Where do edtech entrepreneurs--many of whom are former educators-- find support as they navigate the ups and downs of building a company?
I posed this question to my panel at ETIS 2013, “Building an Edtech Ecosystem.” It really could have been titled “Women to Watch in Edtech” or “Women ‘Leaning In’ to Edtech.” Joining me were Katie Palenscar, (founder and CEO of Unbound Concepts, an edtech startup and graduate from Accelerate Baltimore and Socratic Labs), Jess Gartner (founder and CEO of Allovue, which also came out of Accelerate Baltimore), Heather Gilchrist (partner and program director at Socratic Labs), and Erica Gruen (principal at Quantum Media).

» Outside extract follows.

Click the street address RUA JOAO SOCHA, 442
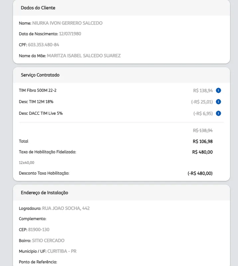Viewport: 238px width, 266px height. pyautogui.click(x=66, y=208)
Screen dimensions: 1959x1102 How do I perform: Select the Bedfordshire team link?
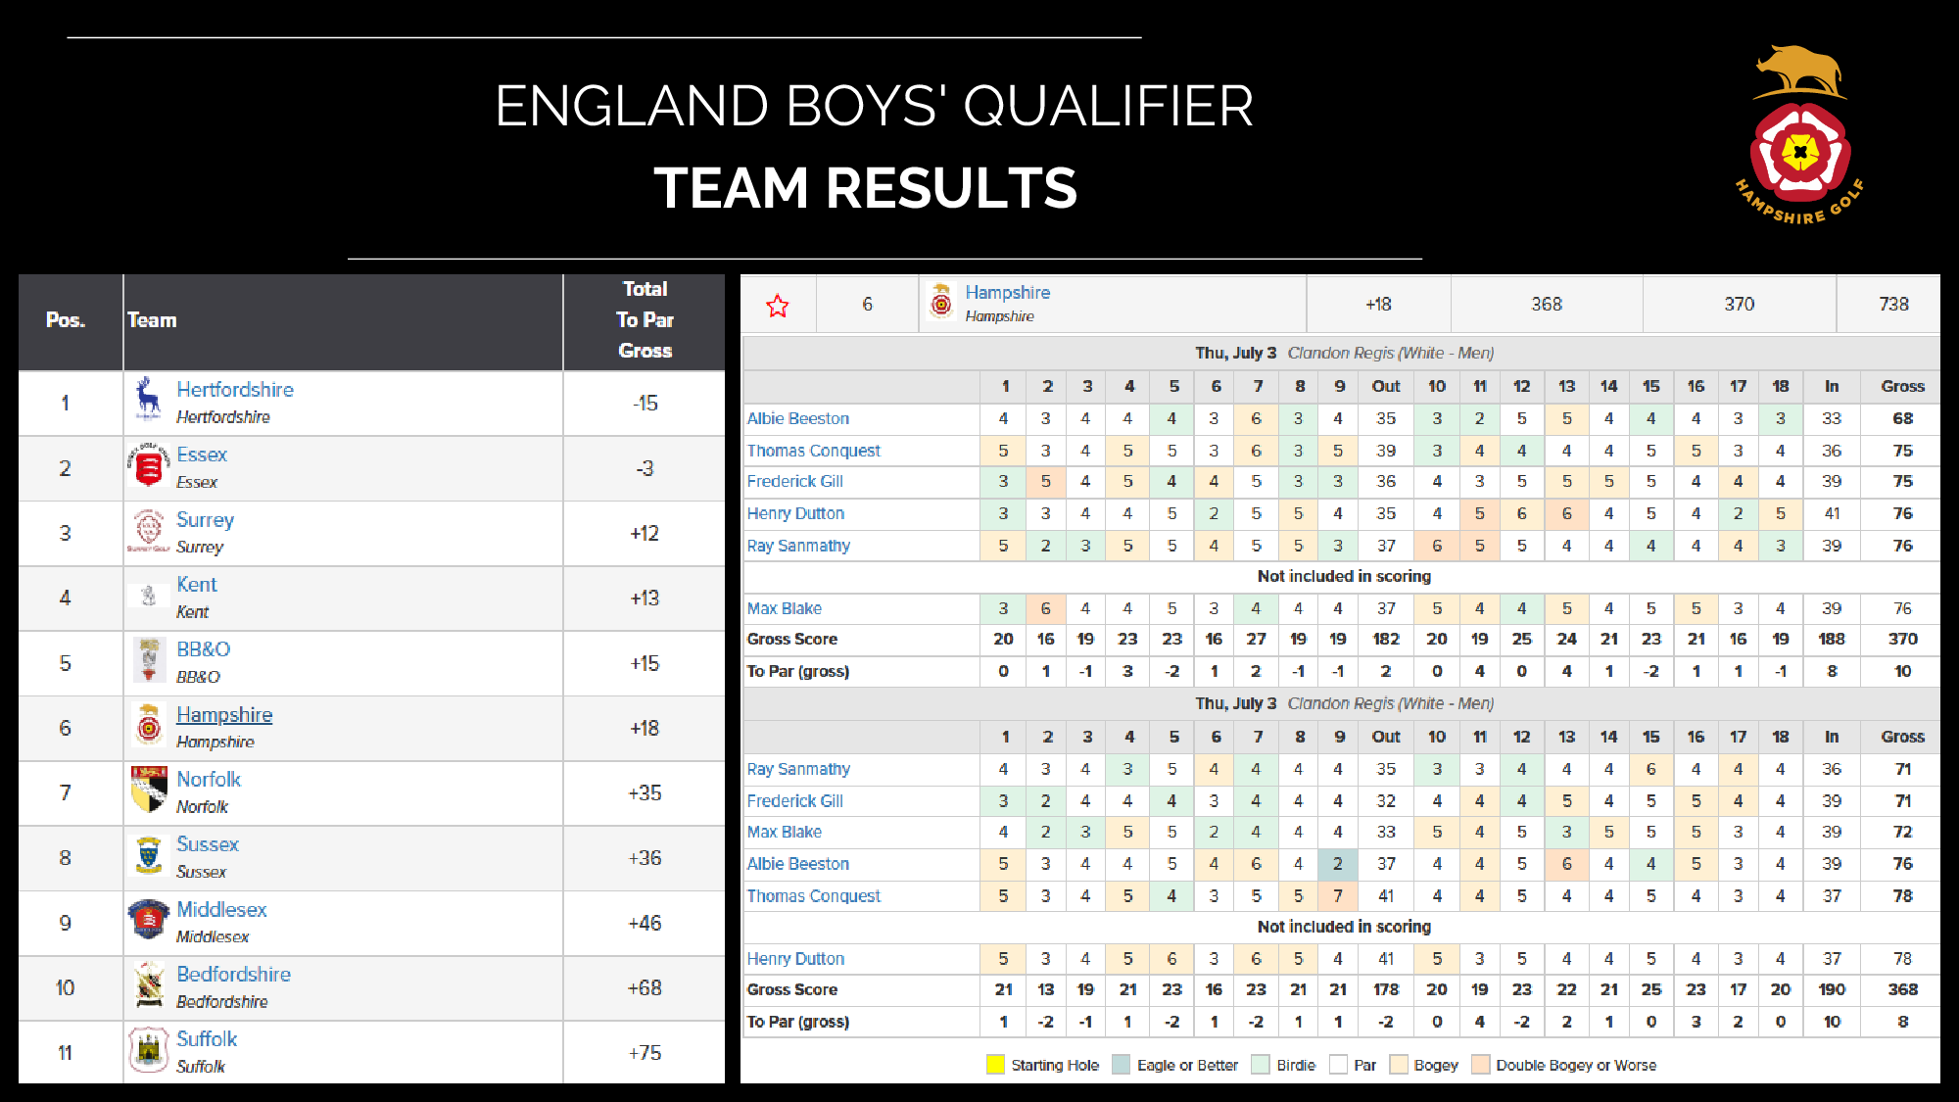pyautogui.click(x=233, y=975)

Each panelist shared the classic story of experiencing a pain point in her classroom and wanting to fix it. That was just the first step. Often, having mentors and seeing examples of other edupreneurs have helped educators realize that they could build a solution--and even a company.

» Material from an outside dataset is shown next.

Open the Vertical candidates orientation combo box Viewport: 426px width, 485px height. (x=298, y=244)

That’s what happened to Gartner, who shared that seeing Katie Palenscar launch Unbound Concepts in the spring of 2012 inspired her to start her own company to tackle the problem of school resource allocation. And now that multiple schools signed up for her service, Gartner is the success story--and she tries to return the favor by mentoring like-minded entrepreneurs through the complexities of founding a company.
Gilchrist is “leaning in,” too, and lending a helping hand. Through her work at Socratic Labs, an incubator for edtech startups, Gilchrist shares her experiences from her previous experience at Grockit, a test prep startup. Gilchrist isn't content to support just the local NYC community, either. She spearheaded Socratic Labs’ Edtech Passport program, which seeks to connect human and capital resources in edtech ecosystems in New Orleans and the San Francisco Bay Area.
Even teachers who have left the field years ago often want to remain connected to education. Gruen represents a different and important aspect of the edtech community member by serving as an angel investor and advisor to startups. Beginning her career as a language arts teacher, curriculum developer, and education psychologist, Gruen shifted to entertainment, taking over The Food Network and selling it, after which she launched and sold Bravo. She now serves as a mentor for Socratic Lab (as well as an angel investor in Unbound Concepts), where she advises edtech startups on marketing and business strategies.
As these entrepreneurs blaze their own trails, they are simultaneously reaching back to show others the way, creating a network of support and resources. Palenscar mentioned that all of her fellow panelists have one another on speed dial; each has answered urgent text messages in the wee hours of the night. Founding an edtech company, they pointed out, is much more possible with the support of like-minded people who are passionate about changing education, and who remind you that you are, truly, the best person to solve the problem.